Afortunadamente surgió la propuesta de mi querido amigo y escritor, Fernando Reati, de hacer de este libro un trabajo conjunto. Tras una larga serie de entrevistas grabadas, que él desgrabó y a las que –reflejando fielmente mis dichos– les dio forma literaria, el libro pudo concretarse. Pretendemos que este relato contribuya a la denuncia del terrorismo de Estado. No se me escapa que muchas de mis reflexiones pueden resultar polémicas. No me considero el dueño de la verdad y no le temo a la discusión, más bien le doy la bienvenida. De ella podemos aprender todos; la discusión ayuda a que se mantenga viva la memoria.
Éste es entonces el relato de mi paso por el infierno.
Los integrantes de la “patota” iban siempre provistos de un voluminoso arsenal, absolutamente desproporcionado respecto de la supuesta peligrosidad de sus víctimas. Con armas cortas y largas amedrentaban tanto a éstas como a sus familiares y vecinos [...] La cantidad de vehículos que intervenían variaba, ya que en algunos casos empleaban varios autos particulares (generalmente sin chapa patente)...

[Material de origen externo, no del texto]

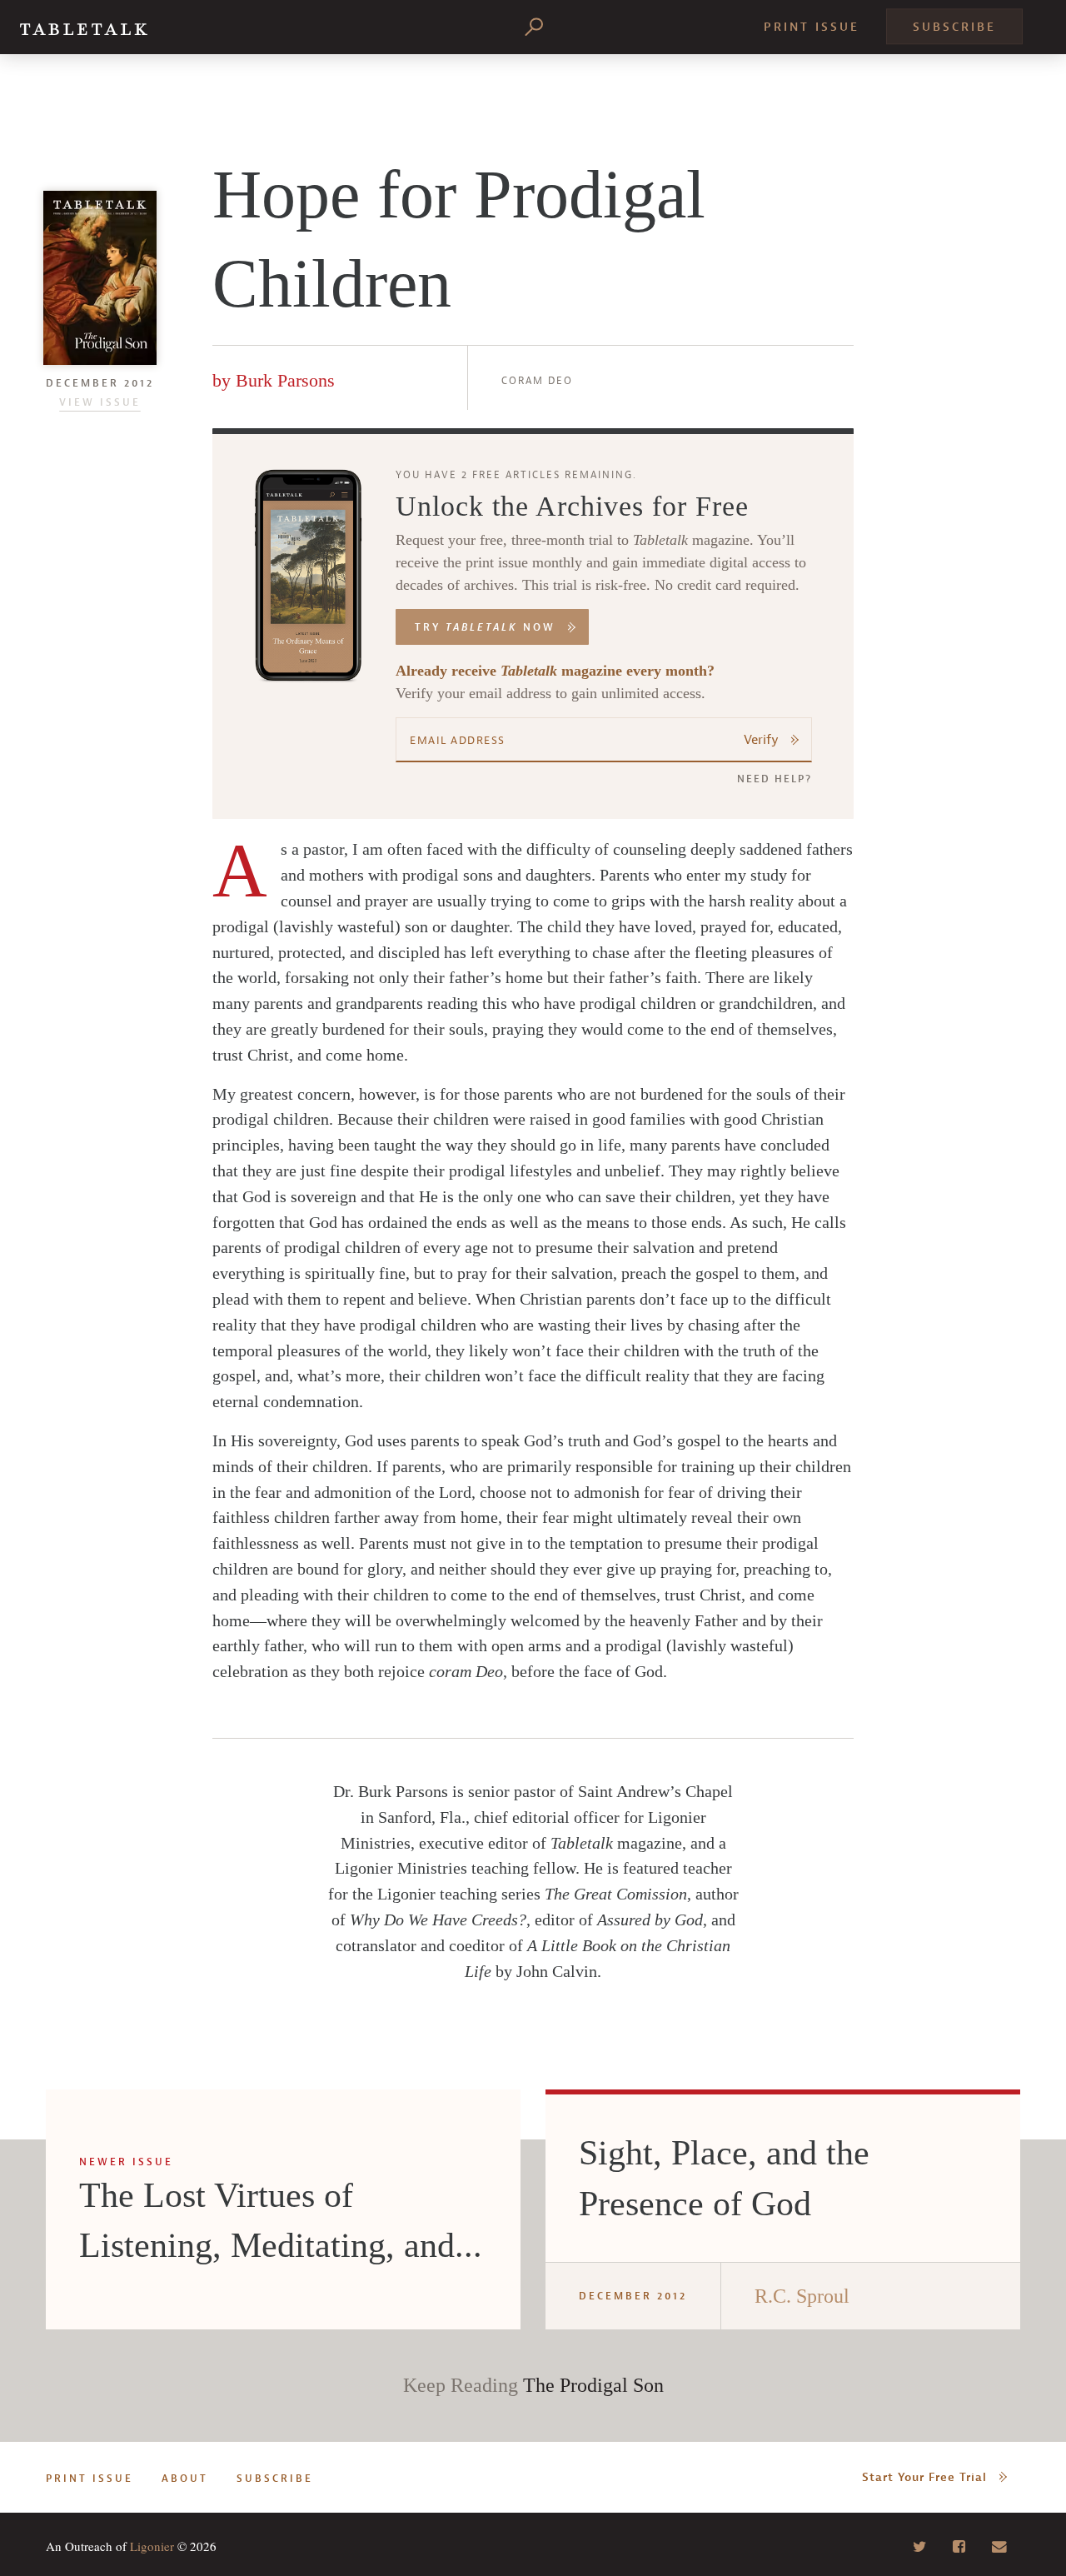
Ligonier (152, 2546)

Comisión Nacional sobre la Desaparición de Personas, Nunca más (17)
Aquel 18 de noviembre de 1977 me acababa de levantar para ir al trabajo. Vivía en la calle Patagones entre Monasterio y Manuel García del barrio de Parque Patricios, y estaba empleado en la empresa de un amigo donde ayudaba a armar equipos de electrónica. Ya no era un jovencito, tenía treinta y ocho años, y debido a mis actividades políticas hacía un tiempo había dejado de trabajar en la CNEA, donde desarrollaba modelos matemáticos para el funcionamiento de reactores nucleares. Ese día, después de bañarme y tomar el desayuno, salí de casa y subí a mi Fiat 600. La calle donde vivía era mano hacia la derecha y, media cuadra hacia la izquierda, otra calle me llevaba directamente al centro de la ciudad. Para ahorrar tiempo hice como todos los días y recorrí a contramano esos cincuenta metros. Después doblé a la derecha para dirigirme al trabajo, pero tuve que detenerme frente a un semáforo en rojo. Fue en ese momento cuando me rodearon tres autos.